Parce que la technologie est potentiellement révolutionnaire et répond à de nombreux défis auxquels notre système énergétique fait face aujourd’hui : en scindant une molécule de dihydrogène en deux, cela libère de l’énergie et pas de gaz à effet de serre nocif, juste de la vapeur d’eau. Certes, c’est un gaz à effet de serre mais ça n’est pas un moteur du réchauffement climatique parce qu’elle reste très peu dans l’atmosphère. Par ailleurs le dihydrogène n’est pas une source d’énergie en soi, mais c’est un moyen de stockage d’énergie qui apporte de la flexibilité au réseau électrique lorsque les énergies renouvelables ne produisent pas assez d’électricité à un instant donné.
Elle apporte des solutions à de nombreux problèmes en effet ! Et quels sont les montants européens des investissements dans la filière hydrogène ?
L’Union européenne a donc estimé qu’il faudrait investir entre 180 et 470 milliards d’euros d’ici 2050 pour développer la filière d’hydrogène bas-carbone, soit 6 à 15 milliards d’euros par an en moyenne. Derrière ces sommes qui semblent colossales, un enjeu de souveraineté énergétique pour produire et distribuer de l’hydrogène « propre », à partir d’électrolyseurs et de piles à combusible, en arrêtant la production d’hydrogène issu de ressources fossiles. Cet hydrogène servirait beaucoup pour la mobilité lourde, qui aujourd’hui est difficile à électrifier.
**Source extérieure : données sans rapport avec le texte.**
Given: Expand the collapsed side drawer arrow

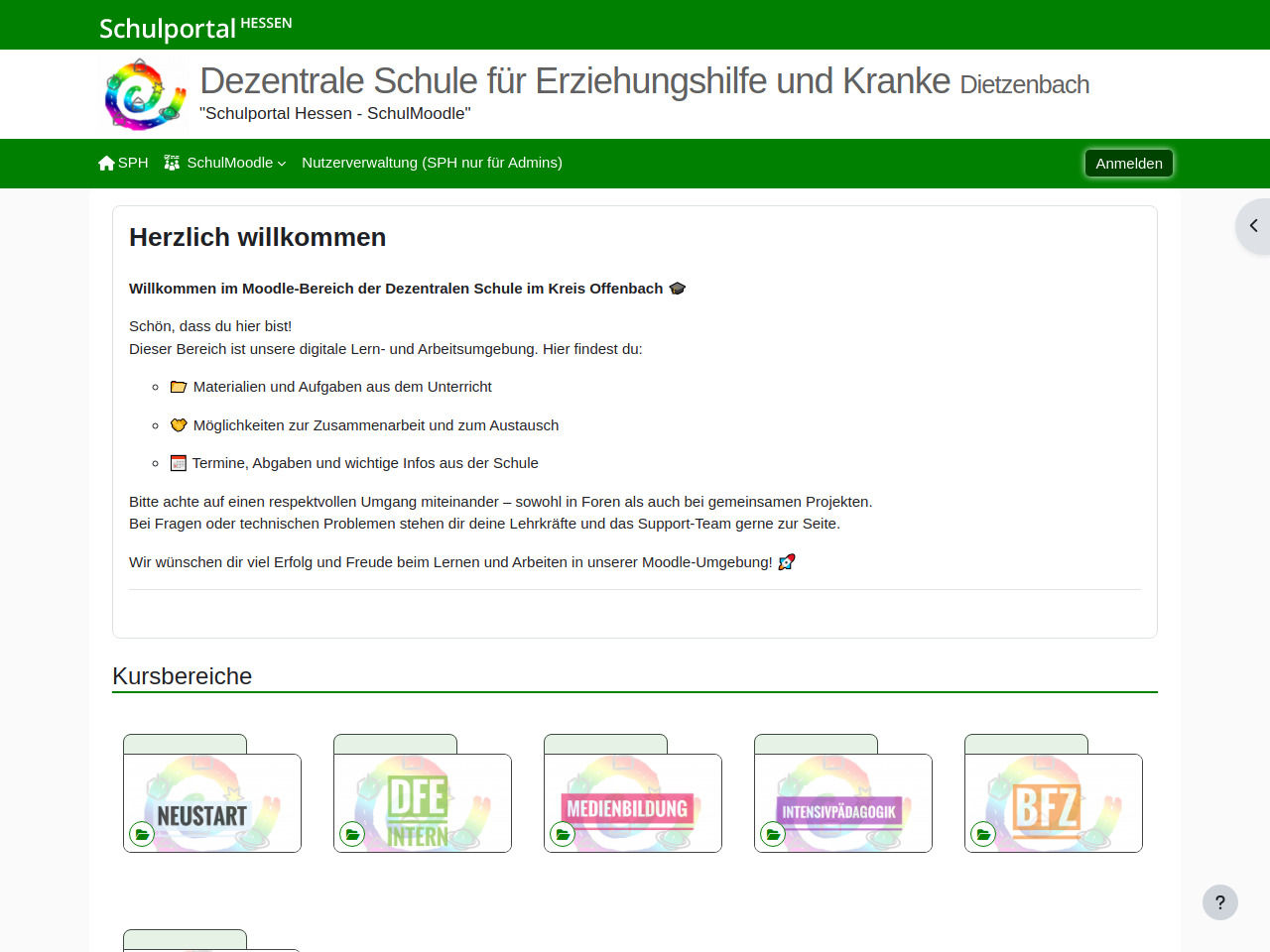Looking at the screenshot, I should click(x=1253, y=226).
Par ailleurs il faut développer un réseau de distribution : 23000 km de réseau selon un groupe de 11 sociétés européennes d’infrastructures gazières.
L’Union européenne est-elle en avance dans la filière ?
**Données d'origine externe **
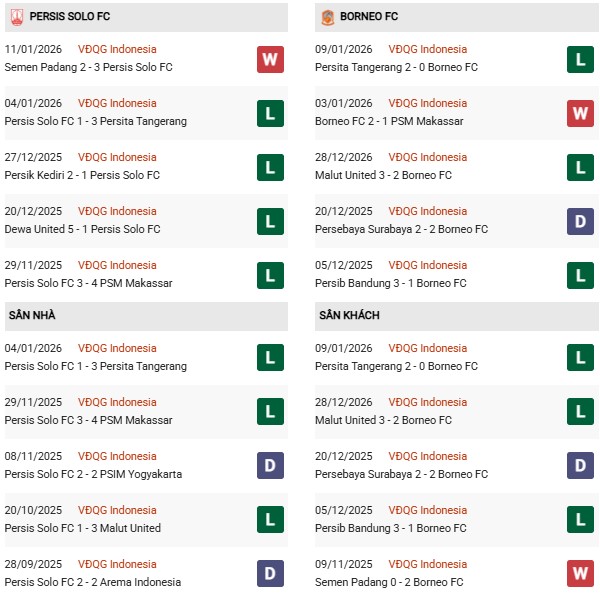Open VĐQG Indonesia link dated 03/01/2026
600x595 pixels.
click(428, 103)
Oui elle est leader dans ce secteur, avec par exemple l’entreprise française Air Liquide, un des plus gros producteurs mondiaux en dihydrogène. Nous avions parlé l’année dernière de l’enjeu d’autonomie énergétique derrière l’hydrogène, je crois que ces 4 derniers mois ont exacerbé toute l’importance de la souveraineté européenne en ce qui concerne l’approvisionnement énergétique. En plus de souveraineté, l’hydrogène offre beaucoup de flexibilité : si je prends le cas de la France, où le réseau va être très tendu l’hiver prochain parce que beaucoup de réacteurs nucléaires sont à l’arrêt aujourd’hui, l’hydrogène bas-carbone pourrait être produit au moment où le réseau est moins tendu, et viendrait combler les besoins en cas de pénurie et à la place de centrales à charbon ou de gaz.
Quelles entreprises européennes se mobilisent pour l’hydrogène ?
Je dois commencer par évoquer les start-ups, qui cherchent des solutions innovantes pour développer la filière. Mais les grands acteurs industriels lancent aussi des initiatives : un collectif de 30 industriels de l’énergie ont lancé un consortium nommé HyDeal pour lancer une grande filière d’hydrogène vert. Il est produit par électrolyse à partir d’énergie solaire de la péninsule ibérique, au prix des énergies fossiles : cela équivaut à 1,5€ par kilogramme d’hydrogène.
De grandes sociétés françaises sont aussi en première ligne : Air Liquide, développe des solutions pour le stockage d’énergie, Engie est en train d’investir massivement dans la production d’hydrogène propre. Renault et PSA développent des gammes de voitures à hydrogènes, Michelin a en partie racheté un constructeur de piles à combustibles, qui servent pour l’alimentation des voitures à hydrogène.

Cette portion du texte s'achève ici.